Al poco tiempo de que el féretro con los restos mortales del autor de «El año de la muerte de Ricardo Reis» aterrizara en la capital portuguesa, donde fueron recibidos con honores militares, la gente comenzaba a congregarse a la puerta de la Cámara Municipal. Bandera roja y verdeCubierto por la bandera roja y verde, el ataúd, portado a hombros en el aeropuerto por un grupo de soldados hasta el coche fúnebre, fue introducido en el recinto por otra guardia de honor en medio de los aplausos de los lisboetas concentrados ante sus puertas. No hacía mucho calor para junio, el justo que pasaba de los veintitantos, pero era fin de semana; quizá, decían algunos en voz alta con un punto de lamento en las palabras, eso impediría un adiós multitudinario.

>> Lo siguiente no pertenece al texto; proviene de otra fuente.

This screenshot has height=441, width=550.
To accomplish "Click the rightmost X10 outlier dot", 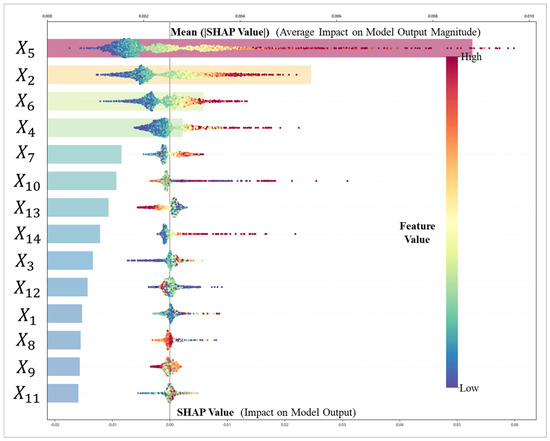I will (347, 181).
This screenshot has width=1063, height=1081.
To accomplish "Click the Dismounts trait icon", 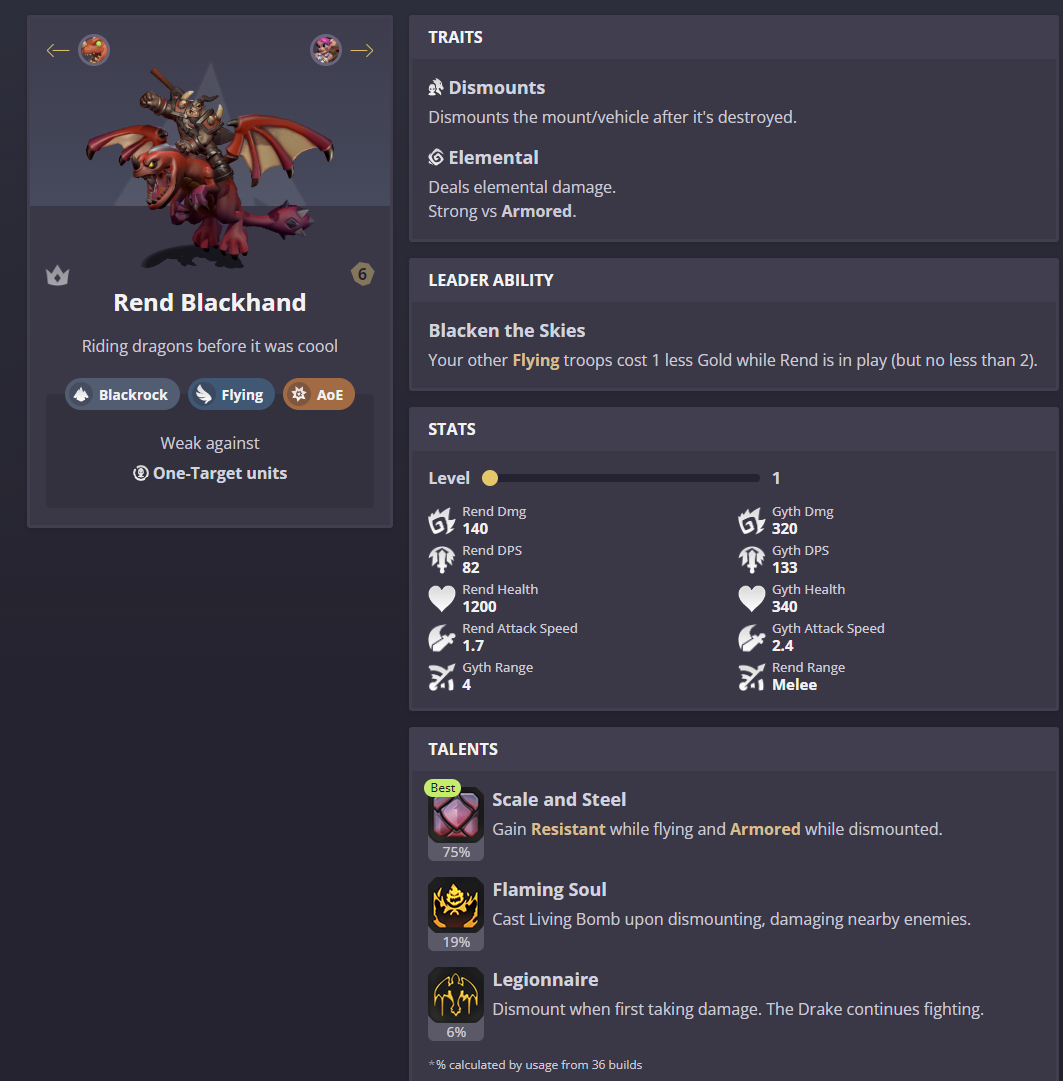I will point(436,88).
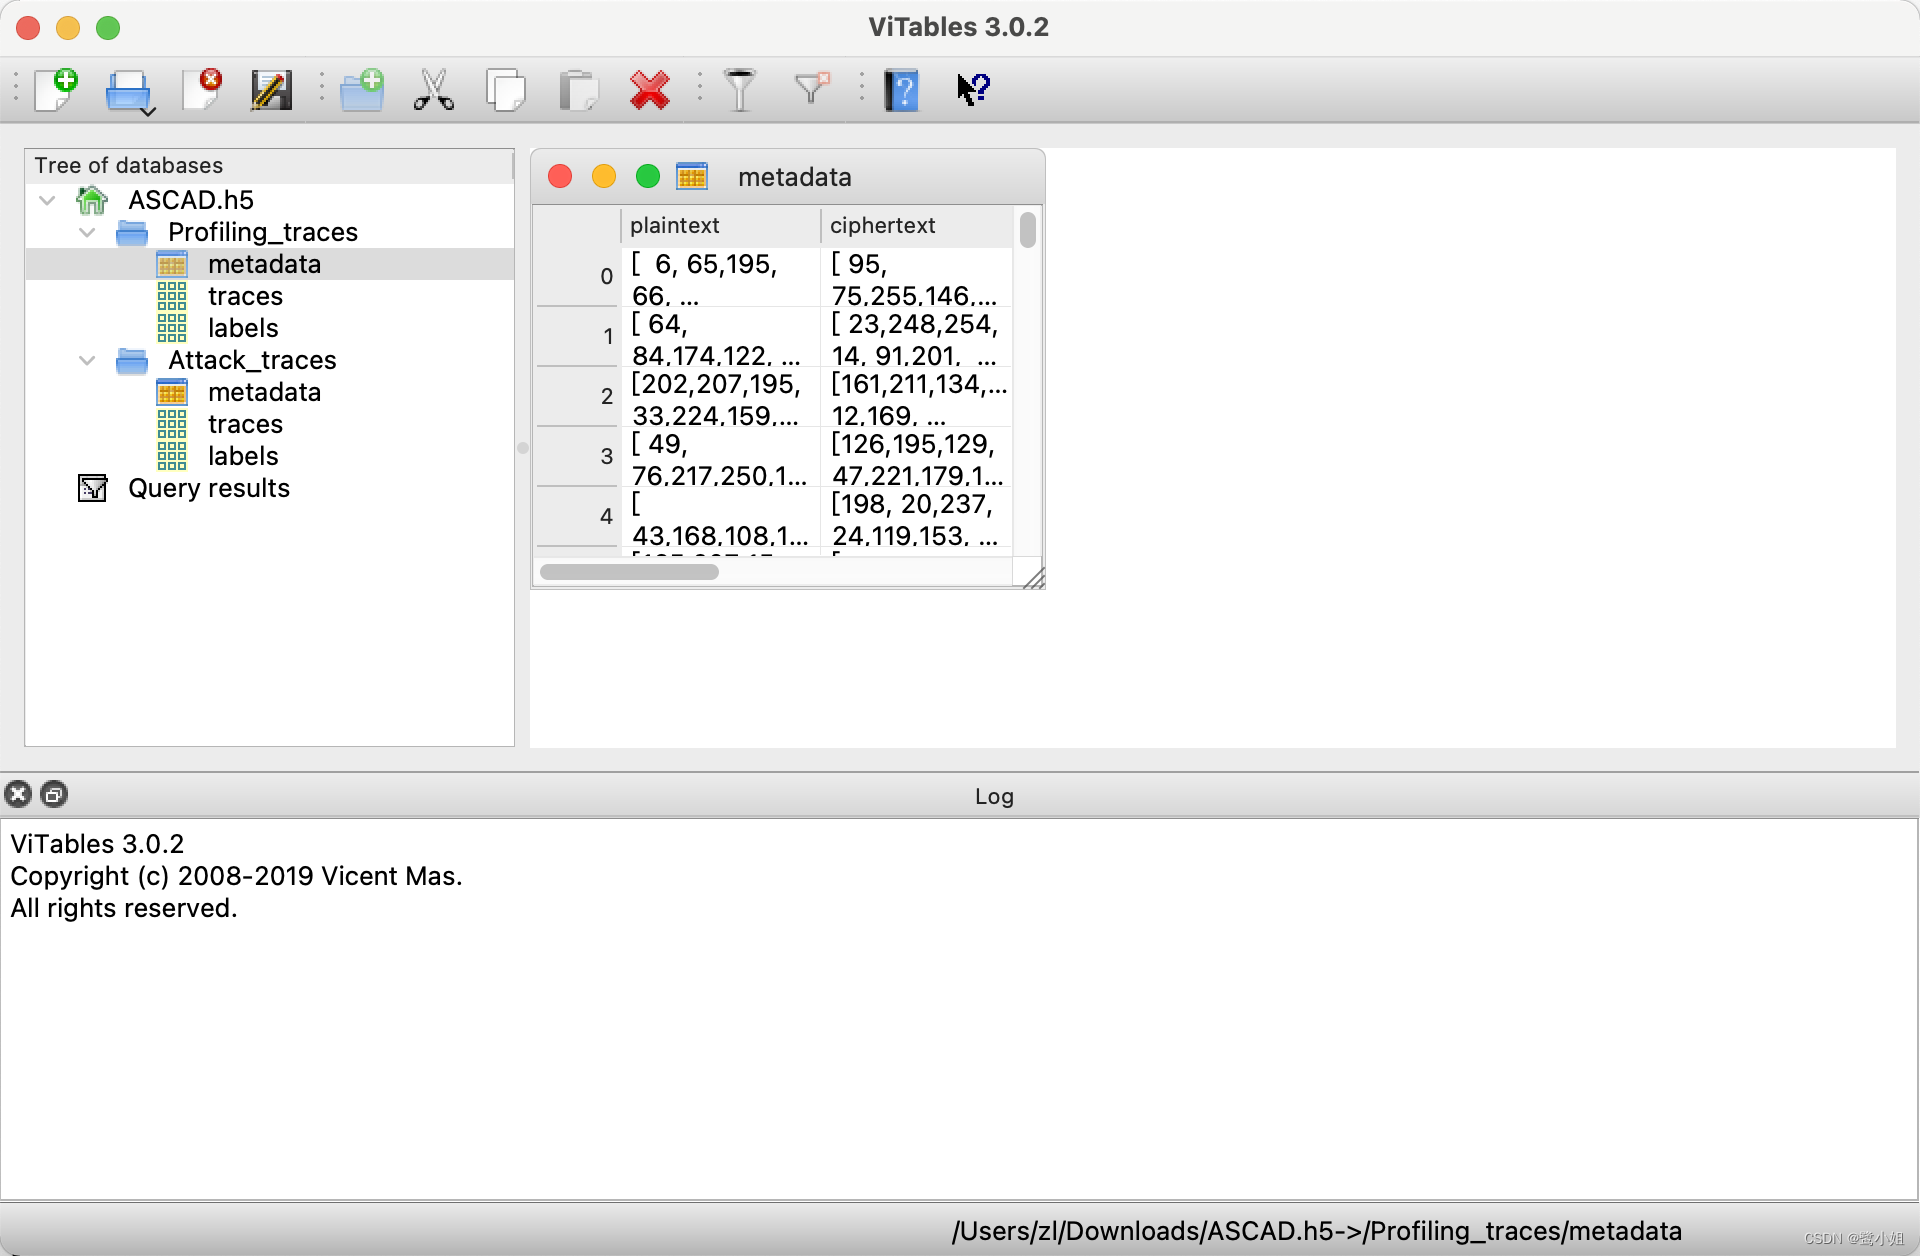Collapse the ASCAD.h5 tree node
The width and height of the screenshot is (1920, 1256).
click(47, 200)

Joao, Rui, Zé, Ricardo, Arminda, Mafalda... lucían rosas y claveles rojos en sus solapas o en sus trajes, a modo de tributo a Saramago, como un guiño de recuerdo a aquella revolución de hace 20 años. Junto con las autoridades portuguesas (a las que se unió la titular de Cultura española, Ángeles González-Sinde), cientos de rostros anónimos se acercaron a dar el último adiós al escritor que un día fue cerrajero, mecánico y más tarde se hizo periodista.

También se acercaron escritores e intelectuales portugueses en un incensante goteo que se prolongó durante horas. Algunos nunca habían leído un libro suyo –lo decían sin rubor–, pero sentían al escritor como algo propio, de la misma tierra. Hubo escenas emocionantes, con lágrimas y llantos. Y, sobre todo, silencio y respeto, mucho respeto. Las banderas ondeaban a media asta mientras el sol lisboeta, ese que se estrella inmisericorde contra los adoquines de las calles empinadas que recorren los tranvías, se despedía hasta el día siguiente.